What I do know, though, is that every year on the Fourth of July, Nathan's Hot Dogs at Coney Island amusement park in New York City holds a hot dog eating contest. This makes the news every year. I think the winner this year ate a total of 69 hot dogs in ten minutes. I'm not sure what the winner gets, other than 15 minutes of fame. The winner of the past few years has been some Japanese guy. I didn't pay attention to the winner's name this year. This news item makes me sick. My personal view is that this contest should be banned. There's no reason to have it. Its not healthy to eat that many hot dogs. Even eating just one is not healthy for your body. Why would anyone want to eat more? Also, this gluttonous pigging out is most definitely a sin.
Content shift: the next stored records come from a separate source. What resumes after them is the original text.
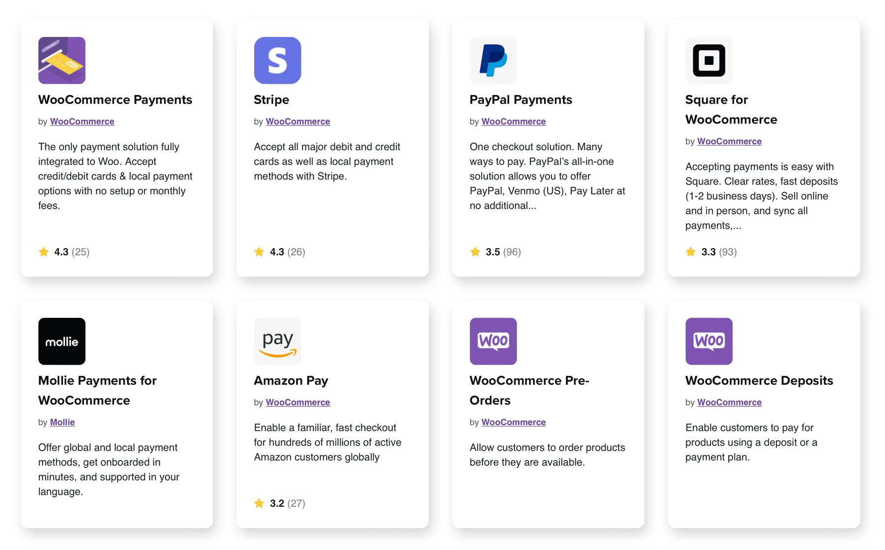Click the PayPal Payments logo
Image resolution: width=885 pixels, height=550 pixels.
click(x=493, y=61)
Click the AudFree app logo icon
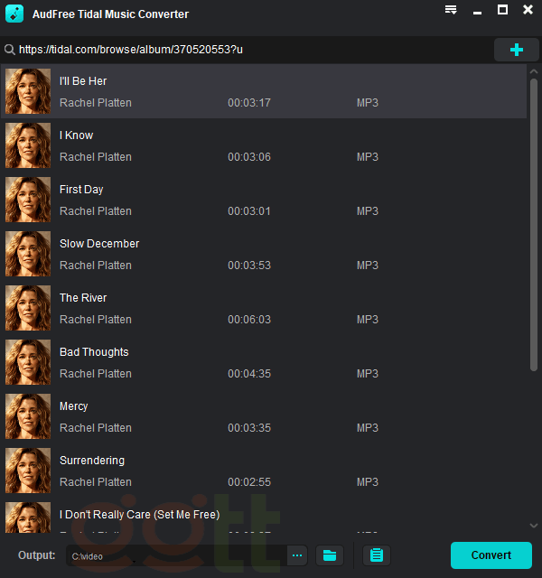 point(14,14)
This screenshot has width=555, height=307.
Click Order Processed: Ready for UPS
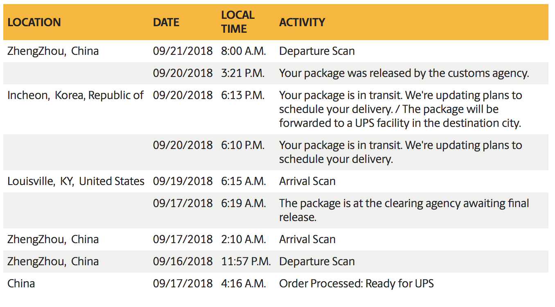coord(356,284)
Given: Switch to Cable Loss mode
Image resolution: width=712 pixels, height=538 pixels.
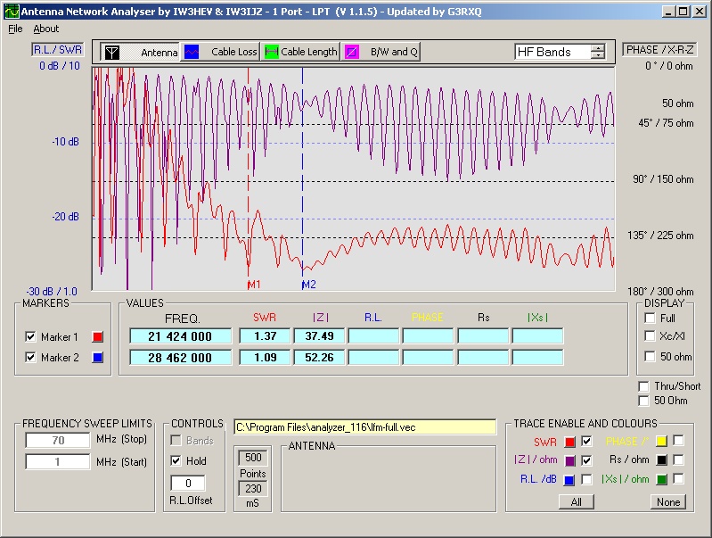Looking at the screenshot, I should (192, 53).
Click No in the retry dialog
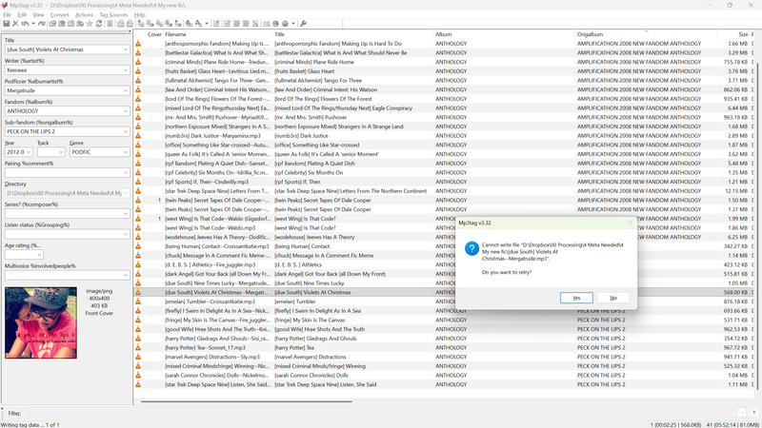This screenshot has width=762, height=428. click(x=612, y=298)
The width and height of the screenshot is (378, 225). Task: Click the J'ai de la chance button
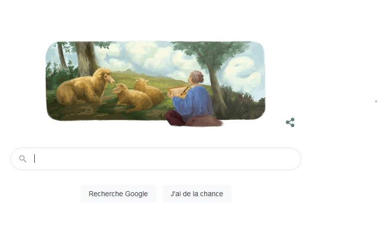(197, 194)
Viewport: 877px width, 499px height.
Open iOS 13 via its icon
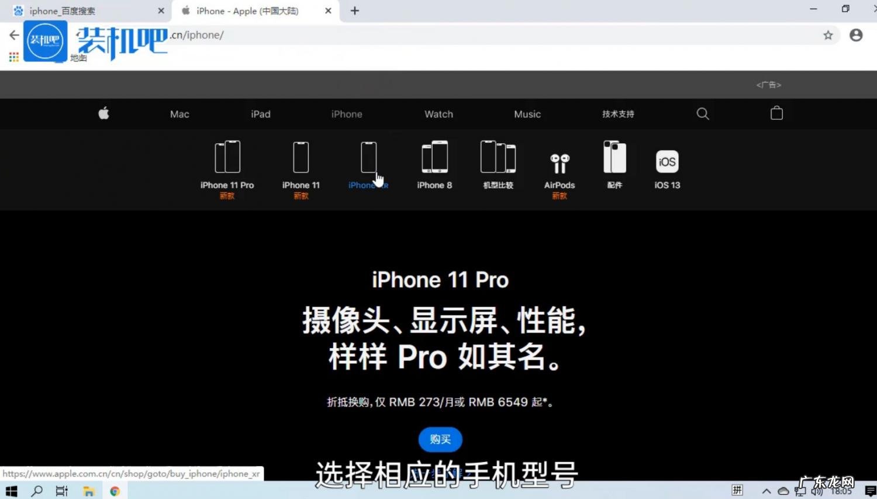[x=667, y=161]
In a world where there is real starvation for large numbers of people, who in their right minds would gorge themselves this way? This is the equivalent of flaunting in a starving person's face that you are so abundant, that you can overindulge on eating without concern for the hunger pangs in a starving human being. I couldn't live with that on my conscience.
Is this the kind of image we want to project to the world? Our wasteful, gluttonous society, consuming far more than our bodies need. We're obese, lazy, and gluttonous in a world where hundreds of millions go to bed hungry. Sick, truly sick.
Its weird to see these contest participants gorging hot dog after hot dog, trying not to barf if all up. I'm sure that after the ten minutes end, many of the contest participants are throwing up. This is the body's natural response when you abuse it. We should heed our body's natural reactions and not try to circumvent it for the sake of a gluttonous contest. Its amazing what the desire for 15 minutes worth of fame will do to people. One has to wonder if our Founding Fathers would look down upon such an event with pride that the document they wrote, ratified, and signed has become a holiday in which people gorge themselves on the leftover crap that gets processed into hot dogs. Why has this become a Fourth of July tradition?!?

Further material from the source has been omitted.